Monitoring a local Zeek instance Another option for analyzing live network data is to run an external copy of Zeek (ie., not within Malcolm) so that the log files it creates are seen by Malcolm and automatically processed as they are written. To do this, you'll need to configure Malcolm's local Filebeat log forwarder so that it will continue to look for changes to Zeek logs that are actively being written to even once it reaches the end of the file. You can do this by replacing docker-compose.yml with docker-compose-zeek-live.yml before starting Malcolm:
Once Malcolm has been started, cd into ./zeek-logs/current/ and run bro from inside that directory.
Moloch The Moloch interface will be accessible over HTTPS on port 443 at the docker hosts IP address (eg., https://localhost if you are connecting locally).
Zeek log integration A stock installation of Moloch extracts all of its network connection ("session") metadata ("SPI" or "Session Profile Information") from full packet capture artifacts (PCAP files). Zeek (formerly Bro) generates similar session metadata, linking network events to sessions via a connection UID. Malcolm aims to facilitate analysis of Zeek logs by mapping values from Zeek logs to the Moloch session database schema for equivalent fields, and by creating new "native" Moloch database fields for all the other Zeek log values for which there is not currently an equivalent in Moloch:
In this way, when full packet capture is an option, analysis of PCAP files can be enhanced by the additional information Zeek provides. When full packet capture is not an option, similar analysis can still be performed using the same interfaces and processes using the Zeek logs alone. One value of particular mention is Zeek Log Type (zeek.logType in Elasticsearch). This value corresponds to the kind of Zeek .log file from which the record was created. In other words, a search could be restricted to records from conn.log by searching zeek.logType == conn, or restricted to records from weird.log by searching zeek.logType == weird. In this same way, to view only records from Zeek logs (excluding any from PCAP files), use the special Moloch EXISTS filter, as in zeek.logType == EXISTS!. On the other hand, to exclude Zeek logs and only view records from PCAP files, use zeek.logType != EXISTS!. Click the icon of the owl in the upper-left hand corner of to access the Moloch usage documentation (accessible at https://localhost/help if you are connecting locally), click the Fields label in the navigation pane, then search for zeek to see a list of the other Zeek log types and fields available to Malcolm.

- **DATASET RECORDS**:

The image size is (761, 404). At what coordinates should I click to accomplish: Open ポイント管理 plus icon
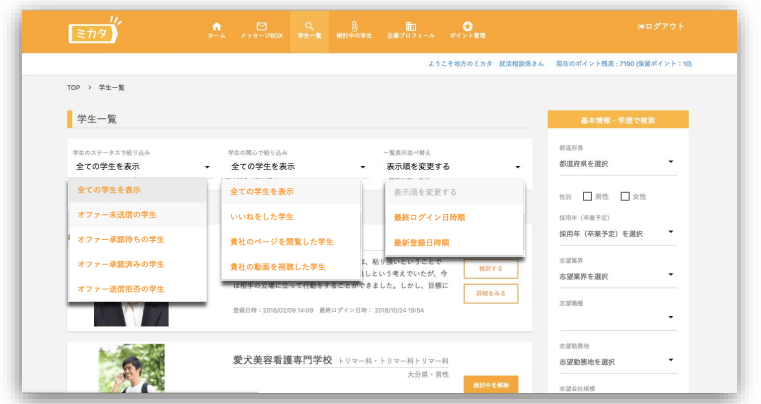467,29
--
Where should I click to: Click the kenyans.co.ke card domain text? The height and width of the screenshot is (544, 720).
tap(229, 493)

- **WRITTEN REQUEST**:
Carry on the passage about using Zeek logs with Malcolm and Moloch, starting after its last sentence.

- **EXERCISE RESPONSE**:
The values of records created from Zeek logs can be expanded and viewed like any native moloch session by clicking the plus icon to the left of the record in the Sessions view. However, note that when dealing with these Zeek records the full packet contents are not available, so buttons dealing with viewing and exporting PCAP information will not behave as they would for records from PCAP files. However, clicking the Source Raw or Destination Raw buttons will allow you to view the original Zeek log (formatted as JSON) from which the record was created. Other than that, Zeek records and their values are usable in Malcolm just like native PCAP session records.
Sessions The Sessions view provides low-level details of the sessions being investigated, whether they be Moloch sessions created from PCAP files or Zeek logs mapped to the Moloch session database schema.
The Sessions view contains many controls for filtering the sessions displayed from all sessions down to sessions of interest:
search bar: Indicated by the magnifying glass icon, the search bar allows defining filters on session/log metadata
time bounding controls: The start icon, Start, End, Bounding, and Interval fields, and the date histogram can be used to visually zoom and pan the time range being examined.
search button: The Search button re-runs the sessions query with the filters currently specified.
views button: Indicated by the eyeball icon, views allow overlaying additional previously-specified filters onto the current sessions filters. For convenience, Malcolm provides several Moloch preconfigured views including several on the zeek.logType field.
map: A global map can be expanded by clicking the globe icon. This allows filtering sessions by IP-based geolocation when possible.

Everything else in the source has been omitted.